▸ WORK ITEM
Could you restate all of the records below exactly, with the pictures left out?

▸ DATA FOR THE TASK

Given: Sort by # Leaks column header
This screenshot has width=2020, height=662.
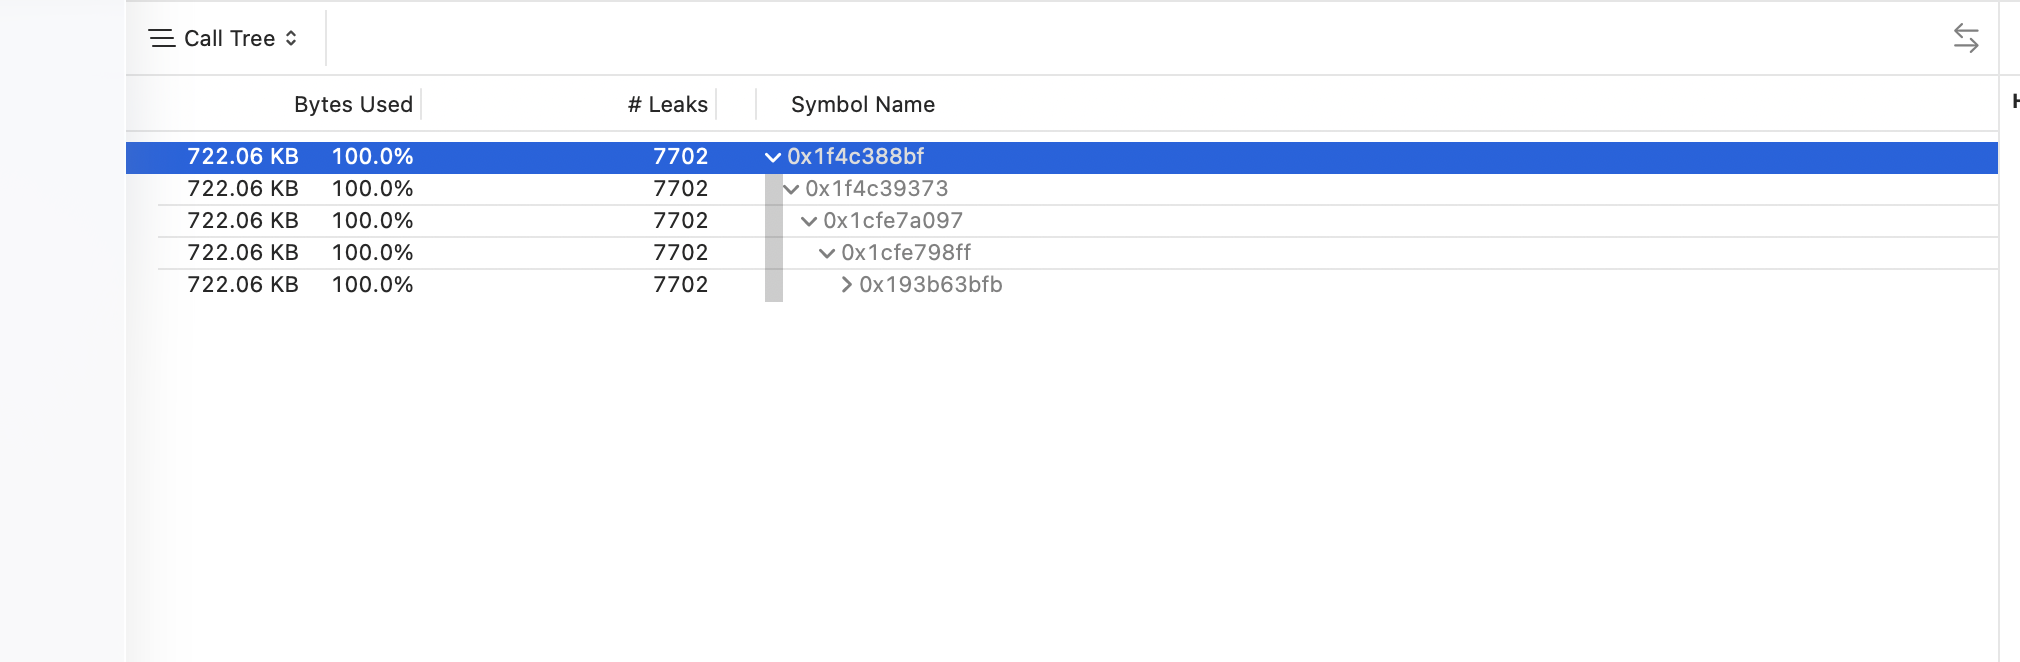Looking at the screenshot, I should point(667,104).
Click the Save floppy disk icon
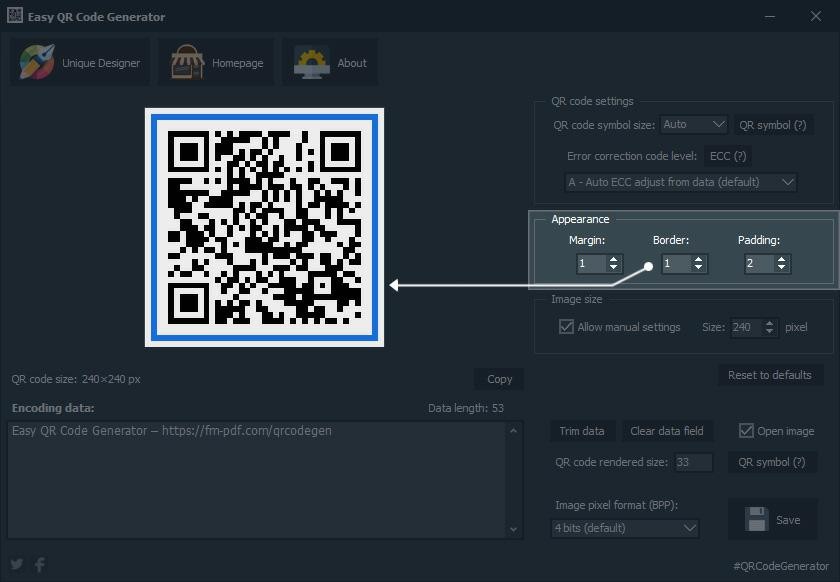 click(x=756, y=519)
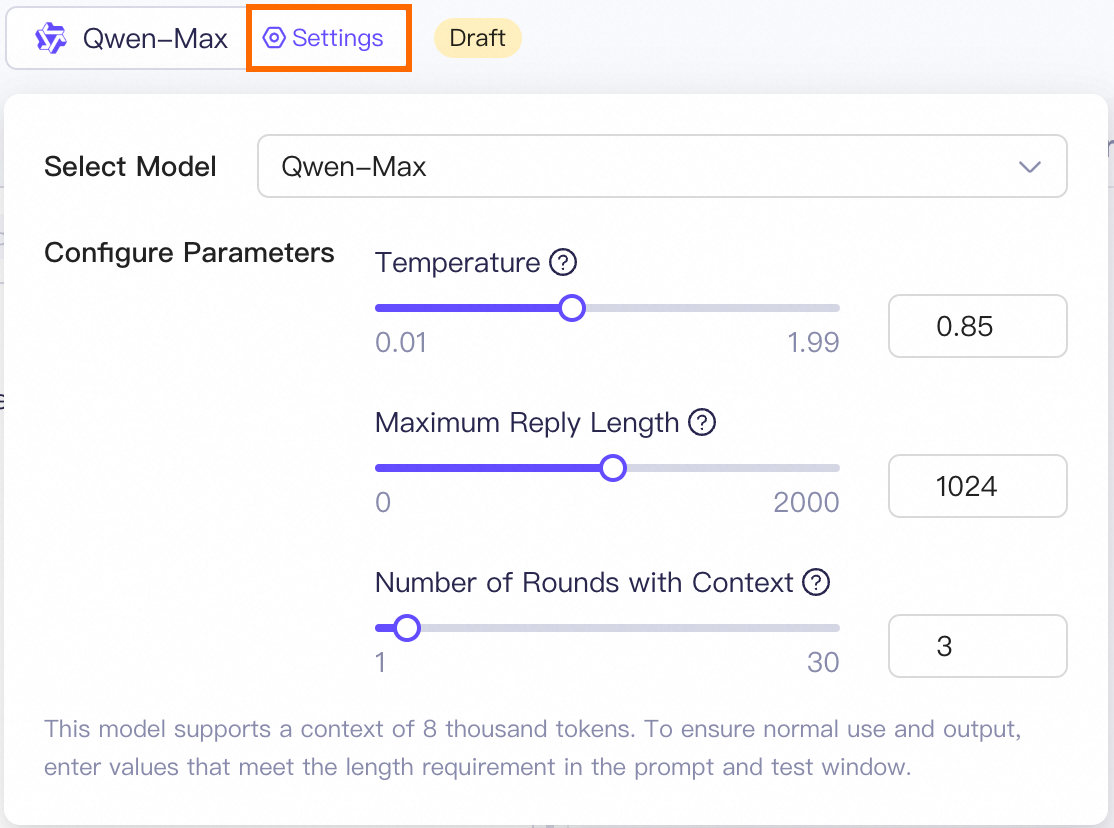Click the Temperature slider handle
This screenshot has height=828, width=1114.
coord(572,308)
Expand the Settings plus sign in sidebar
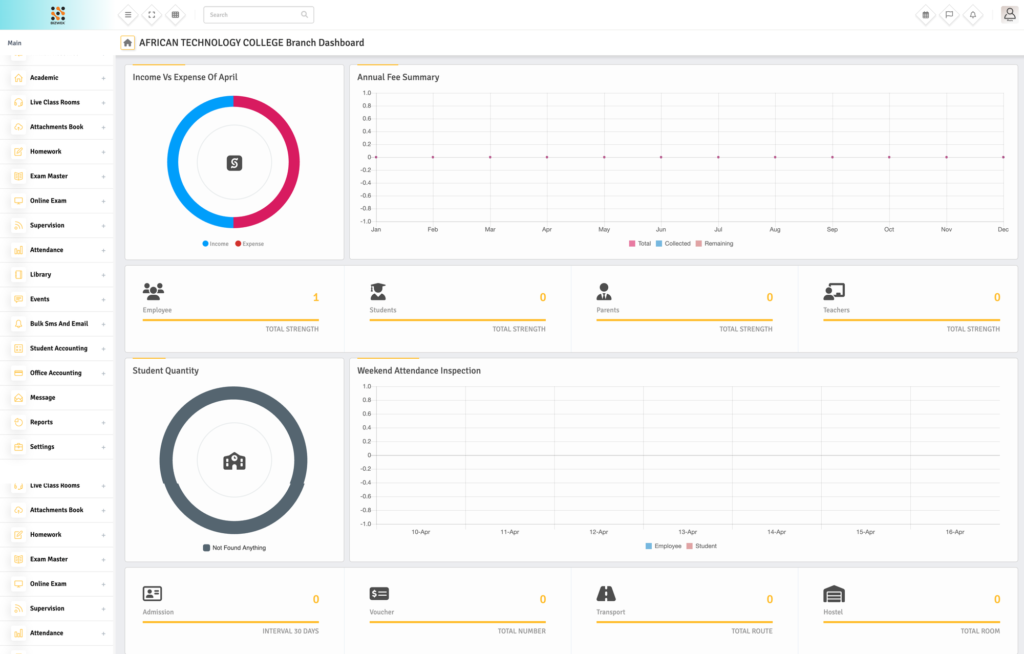This screenshot has height=654, width=1024. (x=103, y=447)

▸ SOLUTION
Given: Sort by # Leaks column header
This screenshot has width=2020, height=662.
Looking at the screenshot, I should point(667,104).
Click the Save floppy disk icon
 click(x=756, y=519)
Click the Temperature slider handle
This screenshot has height=828, width=1114.
coord(572,308)
Expand the Settings plus sign in sidebar
This screenshot has height=654, width=1024. (x=103, y=447)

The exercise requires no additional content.